During the past 10 years, the U.S. middle class has taken a tremendous hit as the net worth of the average family, wages and our standard of living sank.

Yet as bad as things are now, many middle-income earners think they could get worse. As the middle class grows angrier by the day, an increasing number of its members are placing the blame squarely on U.S. lawmakers, who, they feel, are more beholden to big business and special-interest groups than the voters who put them in office.

Carolyn Butler is one such person. “I think the middle class has been left out in the cold,” says the registered nurse, 46. “We are stuck… we make too much money to get help but not enough to live a really comfortable life.”

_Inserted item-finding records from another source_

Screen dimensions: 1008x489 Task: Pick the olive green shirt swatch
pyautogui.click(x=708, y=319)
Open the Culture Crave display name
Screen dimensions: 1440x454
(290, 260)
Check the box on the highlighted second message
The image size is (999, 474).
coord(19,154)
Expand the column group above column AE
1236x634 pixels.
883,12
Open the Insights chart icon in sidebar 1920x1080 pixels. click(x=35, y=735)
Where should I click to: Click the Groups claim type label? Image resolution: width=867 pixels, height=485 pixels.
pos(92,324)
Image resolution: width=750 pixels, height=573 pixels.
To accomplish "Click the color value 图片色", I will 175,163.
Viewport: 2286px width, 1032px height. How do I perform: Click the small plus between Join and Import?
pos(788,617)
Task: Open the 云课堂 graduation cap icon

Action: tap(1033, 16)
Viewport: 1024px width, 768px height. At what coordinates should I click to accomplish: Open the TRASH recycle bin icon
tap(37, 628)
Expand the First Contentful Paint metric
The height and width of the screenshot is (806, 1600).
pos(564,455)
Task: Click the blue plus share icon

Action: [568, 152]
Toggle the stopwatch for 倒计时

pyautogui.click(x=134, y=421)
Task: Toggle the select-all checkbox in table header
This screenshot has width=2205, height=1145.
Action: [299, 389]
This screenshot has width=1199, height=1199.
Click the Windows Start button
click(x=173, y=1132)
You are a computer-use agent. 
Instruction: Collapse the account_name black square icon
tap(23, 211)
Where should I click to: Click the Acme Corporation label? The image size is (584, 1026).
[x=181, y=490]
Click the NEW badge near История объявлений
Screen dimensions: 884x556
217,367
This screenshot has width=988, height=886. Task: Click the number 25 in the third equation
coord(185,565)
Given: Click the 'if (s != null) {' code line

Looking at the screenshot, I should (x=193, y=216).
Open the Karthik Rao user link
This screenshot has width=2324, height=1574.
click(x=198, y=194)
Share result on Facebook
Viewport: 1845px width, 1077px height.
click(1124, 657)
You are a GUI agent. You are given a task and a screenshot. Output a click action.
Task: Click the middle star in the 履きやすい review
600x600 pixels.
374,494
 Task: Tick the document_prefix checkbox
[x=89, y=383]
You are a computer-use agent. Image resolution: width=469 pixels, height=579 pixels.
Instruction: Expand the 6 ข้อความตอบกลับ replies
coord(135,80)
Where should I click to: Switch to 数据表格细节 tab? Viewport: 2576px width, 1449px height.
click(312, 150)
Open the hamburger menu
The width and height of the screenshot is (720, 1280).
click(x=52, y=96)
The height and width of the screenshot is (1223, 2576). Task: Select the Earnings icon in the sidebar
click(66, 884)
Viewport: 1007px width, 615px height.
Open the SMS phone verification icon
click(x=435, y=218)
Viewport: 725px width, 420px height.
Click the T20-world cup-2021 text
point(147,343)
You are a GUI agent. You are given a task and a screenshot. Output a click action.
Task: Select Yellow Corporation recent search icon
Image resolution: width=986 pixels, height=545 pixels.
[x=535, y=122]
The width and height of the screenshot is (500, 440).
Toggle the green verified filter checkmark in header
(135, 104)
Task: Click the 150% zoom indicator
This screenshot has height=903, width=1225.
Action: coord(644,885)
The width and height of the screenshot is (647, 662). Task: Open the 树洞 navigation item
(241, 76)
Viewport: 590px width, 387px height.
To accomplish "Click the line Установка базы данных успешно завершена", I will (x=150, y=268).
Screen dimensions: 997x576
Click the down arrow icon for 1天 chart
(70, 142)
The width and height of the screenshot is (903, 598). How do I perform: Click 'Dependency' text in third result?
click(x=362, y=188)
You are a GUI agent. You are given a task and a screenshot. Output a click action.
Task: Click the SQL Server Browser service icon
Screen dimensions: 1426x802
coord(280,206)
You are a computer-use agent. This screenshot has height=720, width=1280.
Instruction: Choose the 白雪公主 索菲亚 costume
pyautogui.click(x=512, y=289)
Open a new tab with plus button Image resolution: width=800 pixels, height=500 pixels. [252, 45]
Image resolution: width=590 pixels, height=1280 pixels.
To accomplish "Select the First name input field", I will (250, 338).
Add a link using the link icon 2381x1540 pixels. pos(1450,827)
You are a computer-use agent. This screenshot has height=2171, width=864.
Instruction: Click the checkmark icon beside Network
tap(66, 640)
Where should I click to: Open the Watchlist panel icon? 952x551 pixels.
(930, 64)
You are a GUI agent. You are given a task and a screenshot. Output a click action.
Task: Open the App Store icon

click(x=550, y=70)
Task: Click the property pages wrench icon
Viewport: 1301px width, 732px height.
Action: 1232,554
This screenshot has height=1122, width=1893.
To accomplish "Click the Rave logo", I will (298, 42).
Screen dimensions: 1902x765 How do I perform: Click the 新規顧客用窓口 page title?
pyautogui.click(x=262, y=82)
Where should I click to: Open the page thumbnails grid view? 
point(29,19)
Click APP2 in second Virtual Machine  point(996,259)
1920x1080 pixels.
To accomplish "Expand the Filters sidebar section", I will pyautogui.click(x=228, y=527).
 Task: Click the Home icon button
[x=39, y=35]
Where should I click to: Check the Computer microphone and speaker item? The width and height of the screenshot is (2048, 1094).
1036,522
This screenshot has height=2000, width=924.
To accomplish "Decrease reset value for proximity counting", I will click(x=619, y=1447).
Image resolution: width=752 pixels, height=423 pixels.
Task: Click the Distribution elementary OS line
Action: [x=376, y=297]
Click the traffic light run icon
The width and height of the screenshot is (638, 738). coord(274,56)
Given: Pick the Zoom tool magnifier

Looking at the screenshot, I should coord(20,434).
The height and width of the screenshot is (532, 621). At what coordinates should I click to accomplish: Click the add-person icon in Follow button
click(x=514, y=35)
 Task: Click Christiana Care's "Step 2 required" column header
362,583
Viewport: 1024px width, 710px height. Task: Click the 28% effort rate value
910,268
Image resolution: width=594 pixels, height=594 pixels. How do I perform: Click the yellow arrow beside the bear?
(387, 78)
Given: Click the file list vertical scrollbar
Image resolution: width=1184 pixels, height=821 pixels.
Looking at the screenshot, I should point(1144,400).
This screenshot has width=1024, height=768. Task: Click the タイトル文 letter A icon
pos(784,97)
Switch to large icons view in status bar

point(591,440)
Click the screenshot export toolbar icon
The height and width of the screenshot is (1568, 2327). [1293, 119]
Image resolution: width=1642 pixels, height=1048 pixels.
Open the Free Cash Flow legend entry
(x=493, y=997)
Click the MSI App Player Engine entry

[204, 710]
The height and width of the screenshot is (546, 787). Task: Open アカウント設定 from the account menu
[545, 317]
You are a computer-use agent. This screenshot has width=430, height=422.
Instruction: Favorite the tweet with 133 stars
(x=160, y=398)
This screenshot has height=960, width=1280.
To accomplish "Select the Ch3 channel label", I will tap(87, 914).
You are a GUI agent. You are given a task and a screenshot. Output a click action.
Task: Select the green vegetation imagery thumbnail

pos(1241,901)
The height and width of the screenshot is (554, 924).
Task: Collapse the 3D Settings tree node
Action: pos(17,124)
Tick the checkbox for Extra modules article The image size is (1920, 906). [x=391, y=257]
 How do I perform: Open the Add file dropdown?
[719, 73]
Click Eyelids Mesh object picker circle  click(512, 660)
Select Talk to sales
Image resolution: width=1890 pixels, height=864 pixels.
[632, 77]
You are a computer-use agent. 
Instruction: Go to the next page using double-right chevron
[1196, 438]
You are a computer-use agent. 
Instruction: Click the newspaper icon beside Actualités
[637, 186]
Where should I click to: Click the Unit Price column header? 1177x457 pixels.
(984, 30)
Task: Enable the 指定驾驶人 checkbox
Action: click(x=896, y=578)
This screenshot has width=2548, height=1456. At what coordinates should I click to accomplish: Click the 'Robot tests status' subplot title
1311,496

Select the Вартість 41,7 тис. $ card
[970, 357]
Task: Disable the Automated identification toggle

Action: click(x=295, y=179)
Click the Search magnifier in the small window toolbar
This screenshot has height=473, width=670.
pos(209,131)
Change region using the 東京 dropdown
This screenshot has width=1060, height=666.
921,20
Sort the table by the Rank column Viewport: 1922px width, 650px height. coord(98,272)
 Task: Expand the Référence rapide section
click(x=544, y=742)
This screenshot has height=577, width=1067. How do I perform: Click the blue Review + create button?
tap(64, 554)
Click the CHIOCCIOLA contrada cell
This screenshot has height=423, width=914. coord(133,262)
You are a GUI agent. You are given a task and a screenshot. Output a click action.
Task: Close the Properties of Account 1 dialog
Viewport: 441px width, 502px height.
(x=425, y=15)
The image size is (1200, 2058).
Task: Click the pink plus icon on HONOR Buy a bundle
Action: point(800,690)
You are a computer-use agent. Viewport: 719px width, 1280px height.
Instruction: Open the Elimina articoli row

Her husband, Timothy Butler, a factory worker at a South Carolina car-parts manufacturing plant, agrees. He believes that despite the amount of lip service, no one is really looking out for the middle class. “It’s like every man and woman for himself and herself,” he says.

Their feelings are backed by a Pew Research Center (PRC) report titled The Lost Decade of the Middle Class that found the 2000-to-2010 period was the only decade in which real incomes fell for all families, erasing many of the gains of the previous decade. The 2010 median household income, $50,831, when adjusted for inflation, is less than it was in 2000 when it was $54,841, according U.S. Census figures.

The PRC report found that middle class voters feel they don’t have a political champion. Slightly more than one-third believes that Democrats favor the middle class, while only one-fourth says the same about the GOP. For Blacks, roughly nine-in-ten believe the GOP generally supports the rich. And about half of all Blacks say the Democrats favor the rich, too.

Although President Barack Obama created a Middle Class Task Force in 2009, by most accounts, it has done little to improve the condition of the middle class. The task force pushed for health care reform, green jobs, increased funding to retrain workers and more ways to make college affordable. But the unemployment rate is still hovering around 8 percent, and the super rich have gotten richer.

For their part, Republicans in Congress have no specific plan to bolster the middle class. In fact, they put forth a plan last summer that would sharply cut taxes for the wealthiest Americans by instituting a two-bracket tax structure—25 percent and 10 percent—and cutting the top rate, currently at 35 percent. If passed, the plan, according to the nonpartisan Tax Policy Institute, could leave middle-income households paying much larger tax bills, especially if popular tax breaks, such as the mortgage-interest deduction and the earned income tax credit, are cut.

There is, however, reason for optimism. Many economists believe that down the road, the country’s economic advantages and educated workforce, combined with the rising costs of doing business in countries such as China, will compel more companies to bring jobs back to the United States and help raise the middle-class standard of living.